BACKGROUND/OBJECTIVES: This study aimed to investigate cancer-specific survival (CSS) and associated risk factors in elderly gastric cancer (EGC) patients. SUBJECTS/METHODS: EGC patients (≥ 70 yrs) who underwent curative gastrectomy between January 2013 and December 2017 at our hospital were included. Clinicopathologic characteristics and survival data were collected. Receiver operating characteristic (ROC) analysis was used to extract the best cutoff point for body mass index (BMI). A Cox proportional hazards model was used to determine the risk factors for CSS. RESULTS: In total, 290 EGC patients were included, with a median age of 74.7 yrs.
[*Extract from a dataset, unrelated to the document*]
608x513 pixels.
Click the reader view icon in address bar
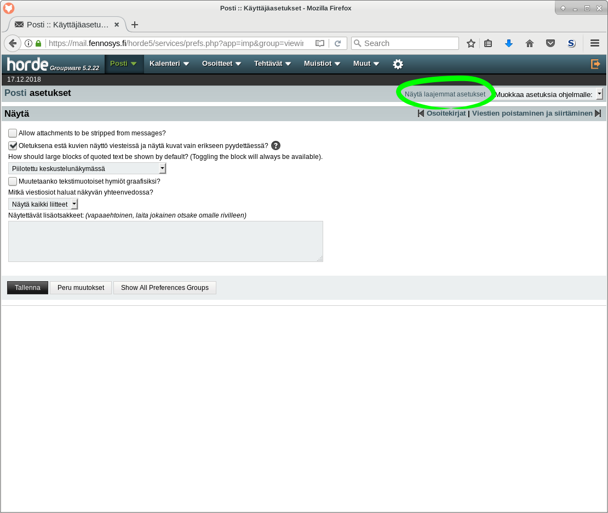320,43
The median follow-up time was 31 (1-77) mon. The postoperative 1-yr, 3-yr and 5-yr CSS rates were 93.7%, 75.9% and 65.1%, respectively. Univariate analysis revealed risk factors for CSS, including age (hazard ratio [HR] = 1.08; 95% confidence interval [CI], 1.01-1.15), intensive care unit (ICU) admission (HR = 1.73; 95% CI, 1.08-2.79), nutritional risk screening (NRS 2002) score ≥ 5 (HR = 2.33; 95% CI, 1.49-3.75), and preoperative prognostic nutrition index score < 45 (HR = 2.06; 95% CI, 1.27-3.33). The ROC curve showed that the best BMI cutoff value was 20.6 kg/m2. Multivariate analysis indicated that a BMI ≤ 20.6 kg/m2 (HR = 2.30; 95% CI, 1.36-3.87), ICU admission (HR = 1.97; 95% CI, 1.17-3.30) and TNM stage (stage II: HR = 5.56; 95% CI, 1.59-19.43; stage III: HR = 16.20; 95% CI, 4.99-52.59) were significantly associated with CSS. CONCLUSIONS: Low BMI (≤ 20.6 kg/m2), ICU admission and advanced pathological TNM stages (II and III) are independent risk factors for CSS in EGC patients after curative gastrectomy. Nutrition support, better perioperative management and early diagnosis would be helpful for better survival.